Output all of the data below without changing a word, and exclude the pictures.

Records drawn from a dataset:
———

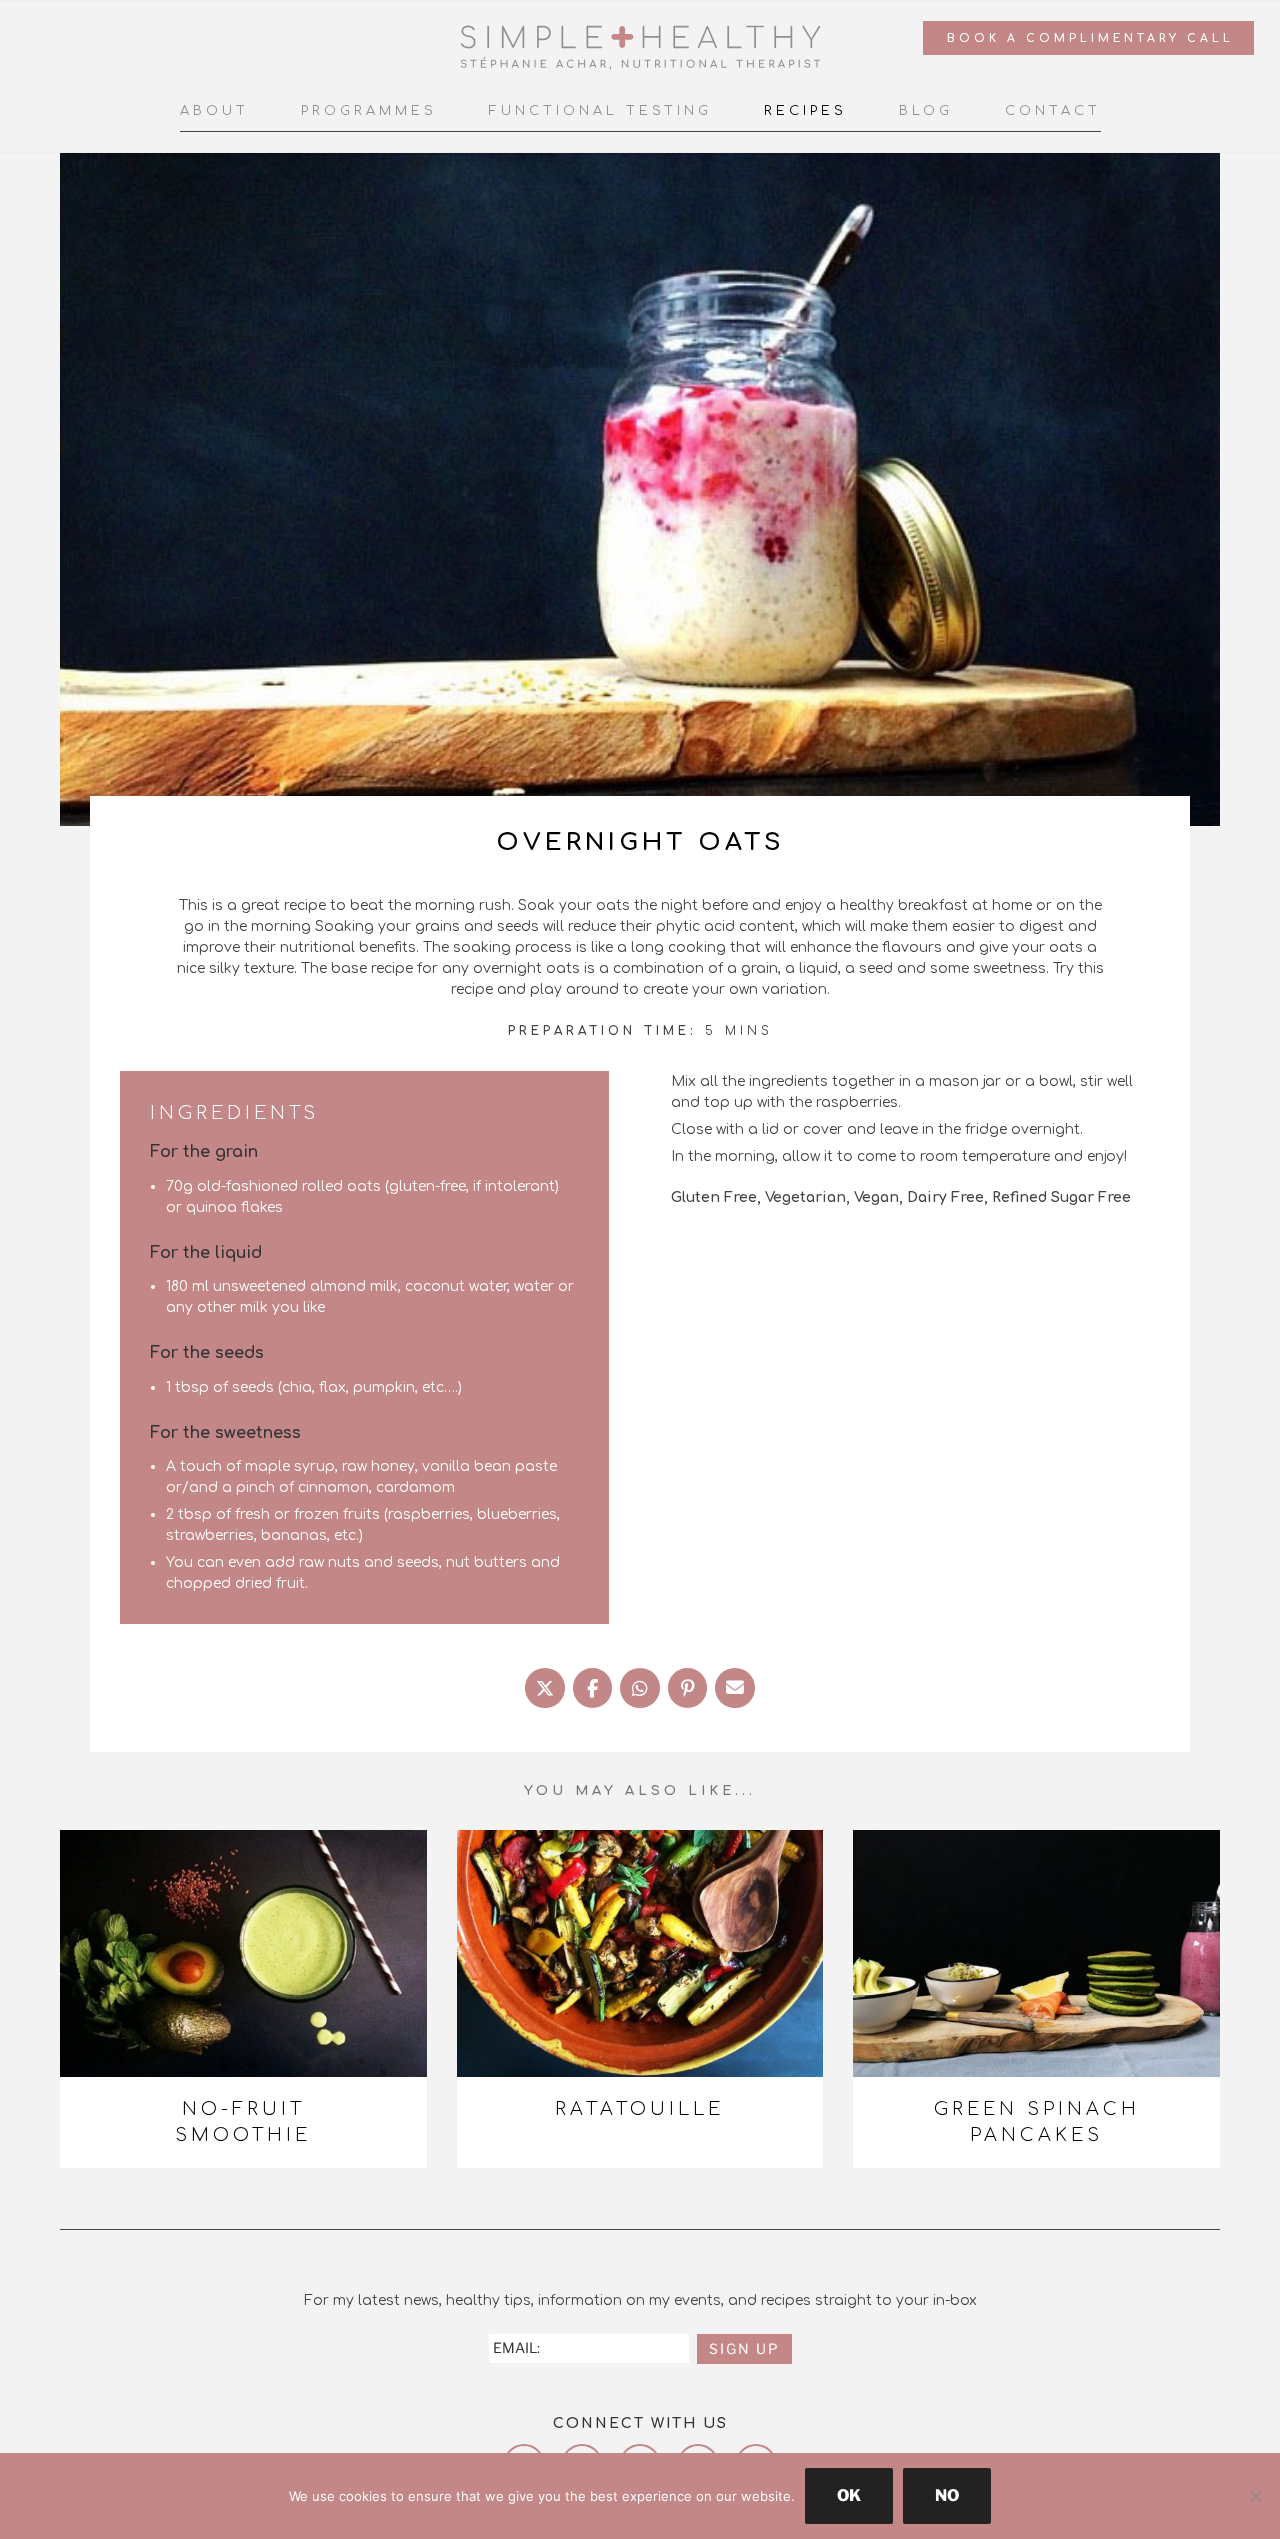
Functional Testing (600, 111)
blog (926, 111)
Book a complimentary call (1090, 38)
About (214, 111)
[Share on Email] (735, 1688)
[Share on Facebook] (593, 1688)
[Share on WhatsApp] (640, 1688)
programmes (369, 111)
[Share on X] (545, 1688)
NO (947, 2495)
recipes (805, 111)
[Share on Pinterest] (688, 1688)
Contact (1053, 111)
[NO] (1255, 2496)
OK (849, 2495)
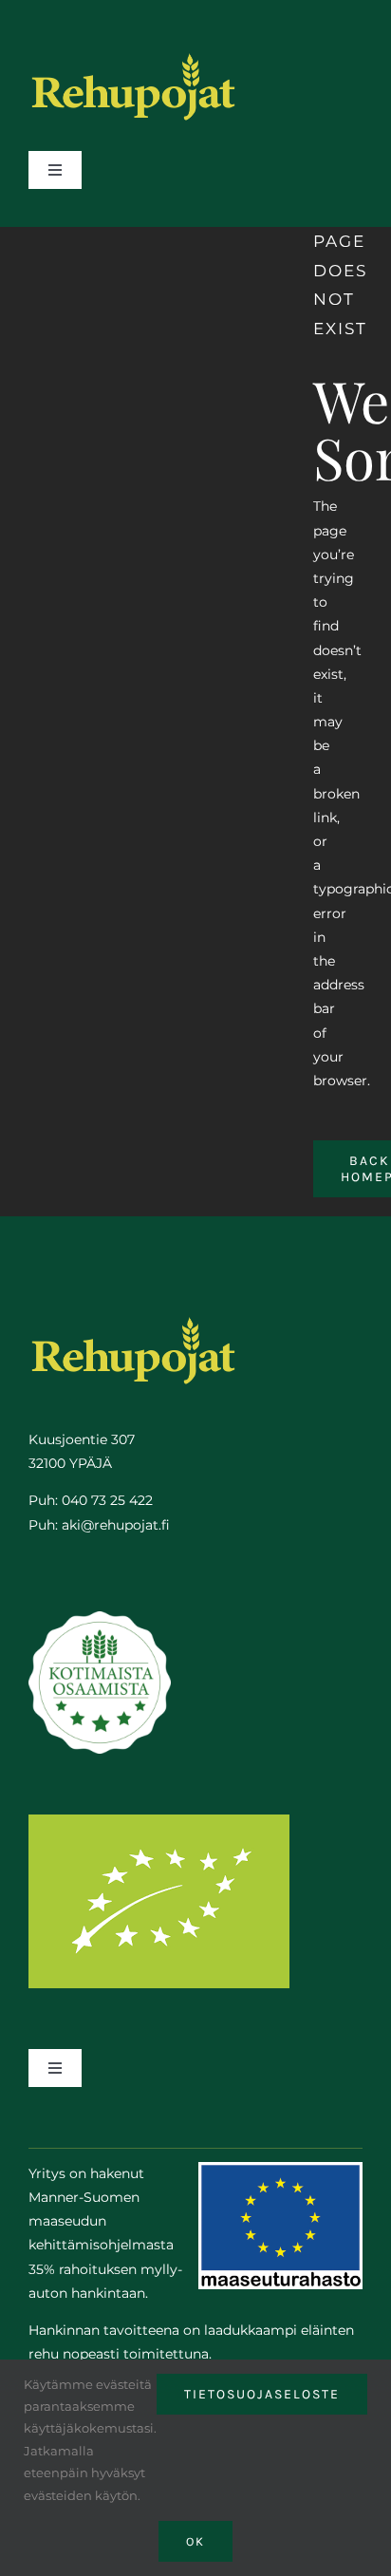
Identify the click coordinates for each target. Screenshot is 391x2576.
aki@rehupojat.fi (116, 1524)
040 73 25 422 (107, 1500)
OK (195, 2541)
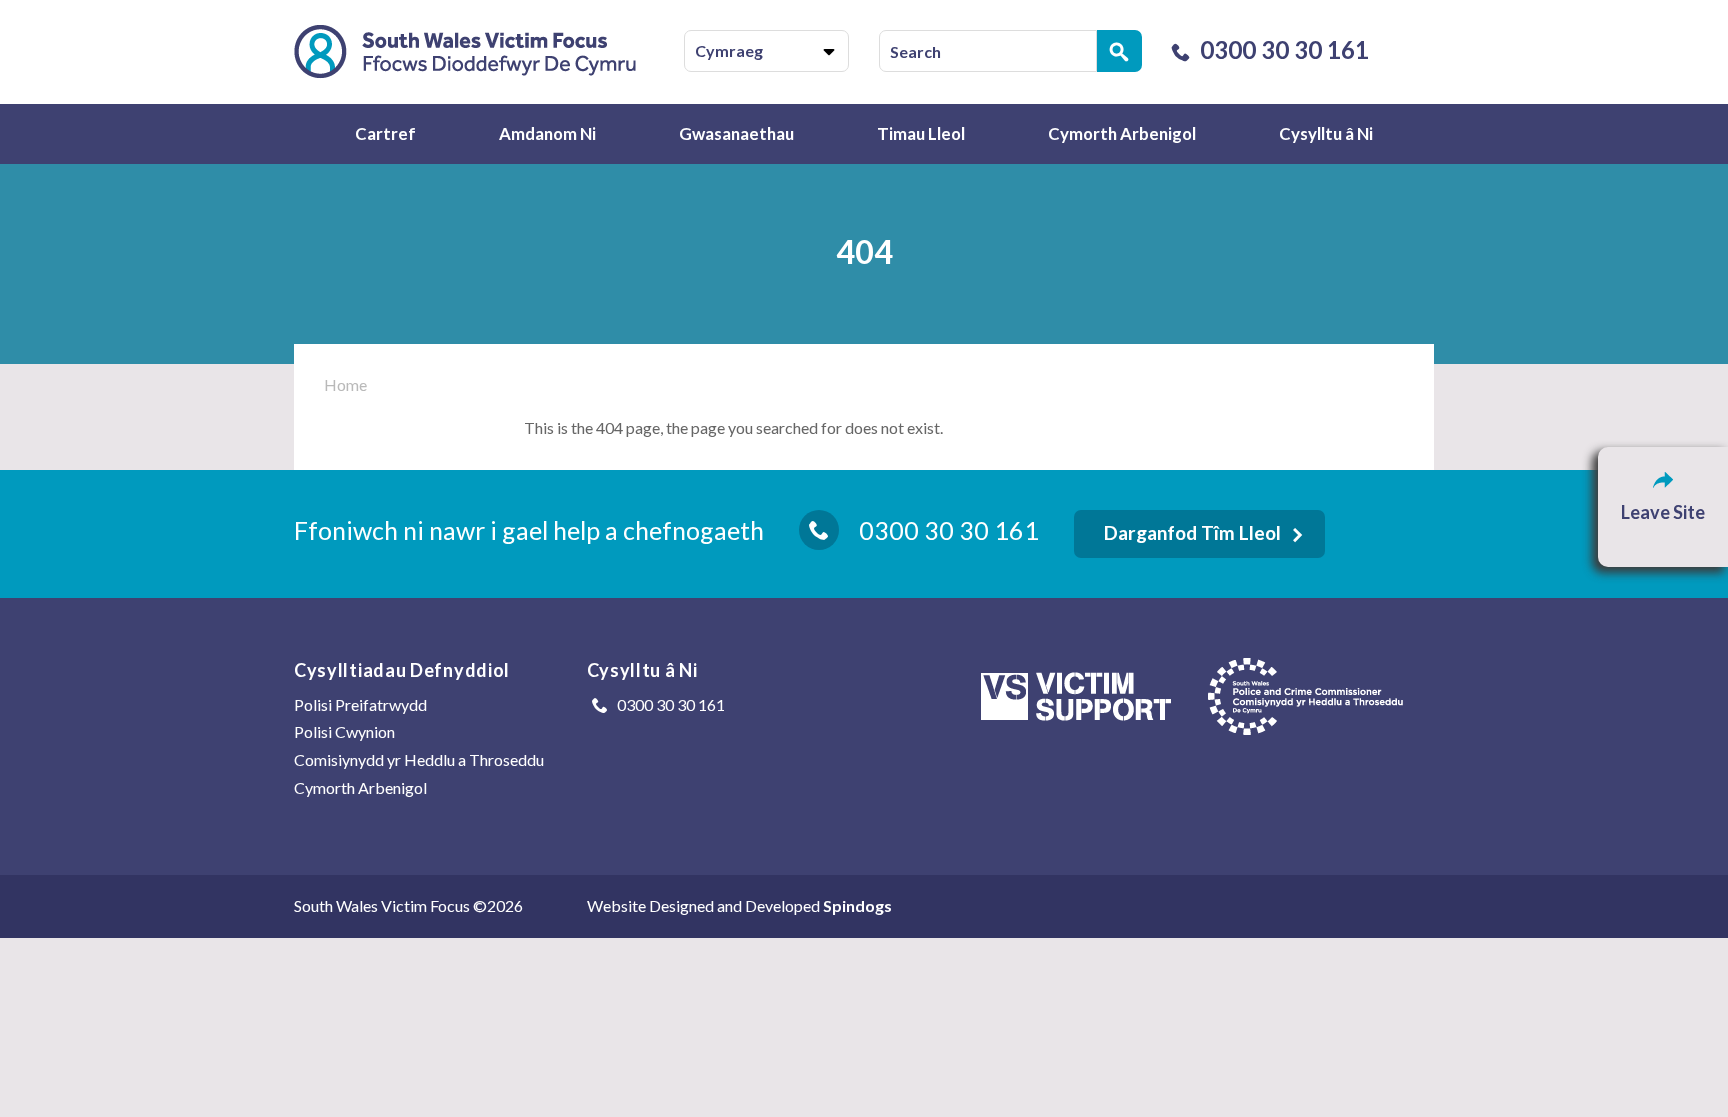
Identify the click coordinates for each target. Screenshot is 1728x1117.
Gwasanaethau (736, 133)
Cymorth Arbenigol (1122, 133)
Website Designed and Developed (739, 905)
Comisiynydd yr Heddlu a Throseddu (419, 759)
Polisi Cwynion (344, 731)
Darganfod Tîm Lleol (1192, 532)
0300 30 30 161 (1284, 49)
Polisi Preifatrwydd (360, 704)
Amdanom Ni (547, 133)
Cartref (385, 133)
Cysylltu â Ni (1326, 133)
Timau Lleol (921, 133)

———

▶ Your solution
Functional Testing (600, 111)
blog (926, 111)
Book a complimentary call (1090, 38)
About (214, 111)
[Share on Email] (735, 1688)
[Share on Facebook] (593, 1688)
[Share on WhatsApp] (640, 1688)
programmes (369, 111)
[Share on X] (545, 1688)
NO (947, 2495)
recipes (805, 111)
[Share on Pinterest] (688, 1688)
Contact (1053, 111)
[NO] (1255, 2496)
OK (849, 2495)
Identify the click coordinates for each target. Screenshot is 391x2576.
aki@rehupojat.fi (116, 1524)
040 73 25 422 (107, 1500)
OK (195, 2541)
Identify the click coordinates for each target. Screenshot is 1728x1117.
Gwasanaethau (736, 133)
Cymorth Arbenigol (1122, 133)
Website Designed and Developed (739, 905)
Comisiynydd yr Heddlu a Throseddu (419, 759)
Polisi Cwynion (344, 731)
Darganfod Tîm Lleol (1192, 532)
0300 30 30 161 (1284, 49)
Polisi Preifatrwydd (360, 704)
Amdanom Ni (547, 133)
Cartref (385, 133)
Cysylltu â Ni (1326, 133)
Timau Lleol (921, 133)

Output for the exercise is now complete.